(Data for locating words and elements)
● ● ●

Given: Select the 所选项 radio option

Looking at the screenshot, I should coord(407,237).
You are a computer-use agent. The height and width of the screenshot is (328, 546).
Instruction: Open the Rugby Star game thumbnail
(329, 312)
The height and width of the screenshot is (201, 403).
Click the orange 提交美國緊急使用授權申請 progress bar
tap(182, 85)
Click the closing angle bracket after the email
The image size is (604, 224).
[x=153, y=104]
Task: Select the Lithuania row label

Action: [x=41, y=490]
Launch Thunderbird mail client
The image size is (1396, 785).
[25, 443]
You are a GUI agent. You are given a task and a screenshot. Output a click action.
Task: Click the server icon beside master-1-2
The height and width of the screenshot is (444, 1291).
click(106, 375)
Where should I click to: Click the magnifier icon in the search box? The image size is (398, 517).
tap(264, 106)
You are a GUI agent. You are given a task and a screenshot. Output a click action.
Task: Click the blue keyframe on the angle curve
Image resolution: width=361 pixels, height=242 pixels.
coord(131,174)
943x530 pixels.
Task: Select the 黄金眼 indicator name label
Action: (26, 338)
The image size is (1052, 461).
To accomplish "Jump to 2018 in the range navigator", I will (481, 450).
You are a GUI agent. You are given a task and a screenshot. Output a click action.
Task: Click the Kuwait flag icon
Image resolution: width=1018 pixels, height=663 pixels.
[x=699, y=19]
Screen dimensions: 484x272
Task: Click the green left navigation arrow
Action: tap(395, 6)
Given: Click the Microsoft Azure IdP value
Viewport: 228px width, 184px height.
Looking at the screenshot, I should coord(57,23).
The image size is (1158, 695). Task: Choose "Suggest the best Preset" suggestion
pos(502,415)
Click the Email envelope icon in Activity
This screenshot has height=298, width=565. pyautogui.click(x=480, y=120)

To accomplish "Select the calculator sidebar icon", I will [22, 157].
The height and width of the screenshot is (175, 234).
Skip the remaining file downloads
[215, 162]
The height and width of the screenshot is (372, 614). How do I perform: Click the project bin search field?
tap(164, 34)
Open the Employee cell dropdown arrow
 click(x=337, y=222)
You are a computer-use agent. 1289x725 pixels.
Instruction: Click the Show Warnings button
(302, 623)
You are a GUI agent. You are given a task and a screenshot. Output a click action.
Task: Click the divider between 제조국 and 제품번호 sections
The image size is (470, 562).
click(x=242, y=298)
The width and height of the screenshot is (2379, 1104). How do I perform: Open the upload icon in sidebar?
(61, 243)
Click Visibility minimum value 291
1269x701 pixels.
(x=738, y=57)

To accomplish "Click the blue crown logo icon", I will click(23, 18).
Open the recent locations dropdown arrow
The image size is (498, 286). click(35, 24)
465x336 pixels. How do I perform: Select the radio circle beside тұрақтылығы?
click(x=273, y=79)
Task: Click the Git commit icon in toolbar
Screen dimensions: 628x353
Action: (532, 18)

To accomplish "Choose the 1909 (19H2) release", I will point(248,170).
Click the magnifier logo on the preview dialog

● ● ●

** Aim of the task **
Render the data lines as a JSON list of strings, one string per line with blank lines left out, starting with the line that contains "The image size is (1158, 695)." and going on through the line that contains "will [22, 157].".

** Expected output **
[
  "The image size is (1158, 695). Task: Choose \"Suggest the best Preset\" suggestion",
  "pos(502,415)",
  "Click the Email envelope icon in Activity",
  "This screenshot has height=298, width=565. pyautogui.click(x=480, y=120)",
  "To accomplish \"Select the calculator sidebar icon\", I will [22, 157]."
]